LONDON, 21 November 2017 – A lack of financial understanding means that millennials are potentially losing out on the opportunities and advantages provided by building societies. This is according to research from ieDigital, a leading international provider of innovative financial services technology.
The study, which questioned 2,000 millennials on their attitudes towards the building society sector, found a lack of understanding of the benefits of opening a building society account, with nearly half (48%) unable to name any advantage. Similarly, a third (33%) stated they could see “no reason to use a building society”.
Furthermore, 73% of millennials confessed to not knowing the difference between a bank and a building society, while 45% were unsure of why they would use a building society instead of a high street bank. The research revealed further millennial attitudes, including:
- 37% considered building societies as “old-fashioned”.
- 29% did not feel they were relevant to their financial situation.
At the same time, the study found that 22% of millennials thought building societies “lack online banking tools”. This is perhaps a serious misconception when 90% of the UK’s top 20 building societies offer some form of online functionality.
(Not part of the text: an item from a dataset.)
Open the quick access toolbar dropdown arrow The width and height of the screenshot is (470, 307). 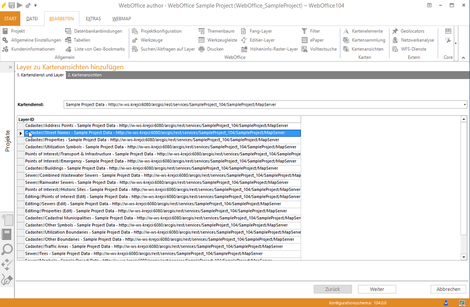pyautogui.click(x=36, y=5)

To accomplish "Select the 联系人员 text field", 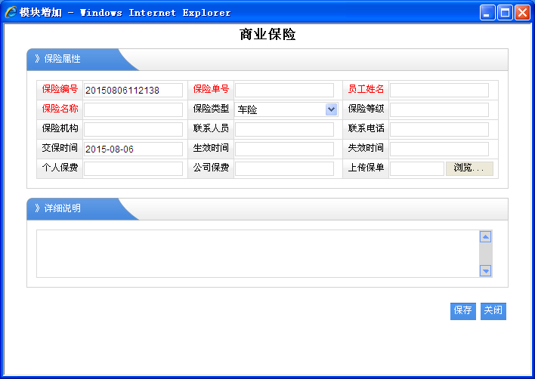I will tap(284, 130).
Recognising their lack of knowledge, half of millennials expressed an appetite to better understand the advantages of using a building society. What’s more, the community focus and member-ownership of building societies is likely to appeal to the generation’s social conscious, with over 27% noting the fact that they work in the interest of their members rather than shareholders or financiers as “a crucial advantage”.
Investment in technology
Commenting on the study, Hilary McVitty, head of external affairs at the BSA, said:
“With more than half of respondents wanting to know more about building societies, this research shows the enduring power of member-ownership. With more than 23 million members, building societies engage most directly with millennials when they are looking to buy their own home. Today, one in three mortgages from our sector is for a first-time buyer, with an average age of 32. Many societies are partnering with a range of innovative technology providers to engage customers, and there is always more to do. Consumers are clear with us that they want both face-to-face and digital options.”
The solution could lie in increased tech investment, with digital-first services proving to be a big draw for millennials. Nearly a third (32%) said that they would be more likely to open an account with a building society if they offered an “easy to use” smartphone app, while 43% would consider opening an account if the building society offered online management tools.
“These findings are a wake-up call for the building society sector,” says Simon Cadbury of ieDigital. “Clearly, there’s still much to be done as the industry ensures it remains as relevant and central to the lives of millennials as it has been to previous generations. At its heart, this is an issue of customer engagement, and building societies must find new, innovative ways to interact with its customer base, ensuring they are delivering a service that answers both current and future demands.”